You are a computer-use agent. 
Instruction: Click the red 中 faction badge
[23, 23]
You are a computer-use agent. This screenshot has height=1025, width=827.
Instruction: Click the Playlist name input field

______

What this task involves =>
Copy the listing above word for word, every line in its original order.

Result for this task =>
You are a computer-use agent. 
Instruction: Click the red 中 faction badge
[23, 23]
You are a computer-use agent. This screenshot has height=1025, width=827.
Instruction: Click the Playlist name input field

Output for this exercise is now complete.